Secret of Success

Understanding the benefits of strain gauge technology in OEM medical device and equipment applications can result in a greater business advantage.

In today’s OEM medical device marketplace, design engineers are choosing to incorporate strain gauge technologies into new product designs as a means of achieving competitive advantage. Strain gauge capability, accuracy, and extended life have been well-proven within these applications, with resultant client satisfaction in overall system performance allowing the OEM to add that extra edge, increasing sales and hit rates for major contract awards. The technology also enhances equipment diagnostic capabilities, decreases device field failures, and improves patient care. As such, strain gauge technology is considered a real OEM secret of success.

With more than 60 years in the design, development, and manufacture of custom strain gauge sensing technologies for medical devices and equipment, HBM, Inc. has been an industry pioneer in this market, leveraging global in-house manufacturing capabilities and unique expertise gained from hundreds of successful applications.

To truly realize strain gauge technology benefits in medical device design, it is important for a design engineer to understand the construction and operation of the strain gauge itself. Following is an an overview of the strain gauge, and its uses within medical device design, explaining typical design technology introduction processes and improvements achieved via successful integration.

Understanding Strain Gauge
The levels of mechanical strain measured with strain gauges are very small and precise. Consequently, changes in resistance, or strain, are also small and cannot be measured directly with an ohmmeter. The strain gauge must therefore be included in a measurement system where precise determination of a change in resistance is possible. Therefore, a Wheatstone bridge circuit must be created.

The first system component is formed by the strain gauge, which converts mechanical strain into a change in electrical resistance. Both the strain gauge and measuring circuit are passive components. Each strain gauge is then wired into a balanced bridge, consisting of two portions of an equal resistive value, formed into a Wheatstone bridge circuit. HBM also constructs gauges with 1/4- and 1/5-bridge designs that require a fixed resistor to complete the bridge. Regardless of configuration, energy must be passed through the gauge to excite the circuit. The circuit must have an input energy source to obtain a useful signal. This auxiliary energy is usually taken from a separate constant electrical voltage, though constant current power is also used.

When the slightest amount of change in strain gauge resistance is detected, the bridge circuit loses its symmetry and becomes unbalanced. A bridge output voltage is obtained, proportional to the bridge’s unbalance. If there is no change in balanced resistance, electrical output is null. The average strain gauge measures 1/10,000 micro strain, or enough to detect a small 1-dB vibration across a 10ft room. Therefore, measurement possibilities have, quite literally, an infinite range. An amplifier must be included in the process to amplify the bridge output voltage to a level suitable for compatibility with indicating instruments or monitoring computers. Sometimes amplifiers are designed to give an output proportional to the bridge output in voltage.

The overall process by which strain gauge technology is incorporated into medical device designs can be highly specialized. Implementation is often subject to industry and governmental regulations, both of which may directly impact final design requirements. At HBM, after a customer briefing on technology workings and discussions on applicable regulatory standards, a prototype is created. This includes detailed application analyses and recommendations on the best type of gauge for intended product performance, with varied geometries, holes and cutouts, resistances, threads, and other options.

Rows from a data source

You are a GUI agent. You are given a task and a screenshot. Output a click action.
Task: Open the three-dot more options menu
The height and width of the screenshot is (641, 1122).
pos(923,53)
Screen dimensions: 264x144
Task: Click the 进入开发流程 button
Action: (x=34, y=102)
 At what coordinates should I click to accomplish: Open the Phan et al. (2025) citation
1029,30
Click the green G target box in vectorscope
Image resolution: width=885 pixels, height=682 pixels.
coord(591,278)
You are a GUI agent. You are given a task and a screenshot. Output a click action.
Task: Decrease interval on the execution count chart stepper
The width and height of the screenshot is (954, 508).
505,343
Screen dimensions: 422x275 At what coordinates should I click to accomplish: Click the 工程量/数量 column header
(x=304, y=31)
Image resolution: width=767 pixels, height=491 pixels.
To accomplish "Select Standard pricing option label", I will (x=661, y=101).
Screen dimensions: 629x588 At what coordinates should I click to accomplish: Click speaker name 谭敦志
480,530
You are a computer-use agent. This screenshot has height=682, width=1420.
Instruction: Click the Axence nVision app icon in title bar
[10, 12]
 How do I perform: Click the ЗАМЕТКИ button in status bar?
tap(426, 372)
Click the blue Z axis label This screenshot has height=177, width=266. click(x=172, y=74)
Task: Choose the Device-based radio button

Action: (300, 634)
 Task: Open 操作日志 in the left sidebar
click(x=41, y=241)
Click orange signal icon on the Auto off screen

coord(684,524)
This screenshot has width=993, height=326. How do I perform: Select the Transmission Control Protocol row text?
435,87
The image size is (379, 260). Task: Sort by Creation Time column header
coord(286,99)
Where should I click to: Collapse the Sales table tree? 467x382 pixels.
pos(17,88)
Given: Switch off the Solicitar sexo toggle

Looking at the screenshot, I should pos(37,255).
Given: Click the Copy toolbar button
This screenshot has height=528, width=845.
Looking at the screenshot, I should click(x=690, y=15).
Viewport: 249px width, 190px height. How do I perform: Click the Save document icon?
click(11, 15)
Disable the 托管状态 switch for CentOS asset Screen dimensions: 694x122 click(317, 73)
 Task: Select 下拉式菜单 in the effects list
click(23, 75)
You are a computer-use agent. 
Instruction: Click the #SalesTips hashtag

### Exercise objective
In the strain gauge article, copy the passage from "Understanding the benefits" to "secret of success.".

### Your response
Understanding the benefits of strain gauge technology in OEM medical device and equipment applications can result in a greater business advantage.

In today’s OEM medical device marketplace, design engineers are choosing to incorporate strain gauge technologies into new product designs as a means of achieving competitive advantage. Strain gauge capability, accuracy, and extended life have been well-proven within these applications, with resultant client satisfaction in overall system performance allowing the OEM to add that extra edge, increasing sales and hit rates for major contract awards. The technology also enhances equipment diagnostic capabilities, decreases device field failures, and improves patient care. As such, strain gauge technology is considered a real OEM secret of success.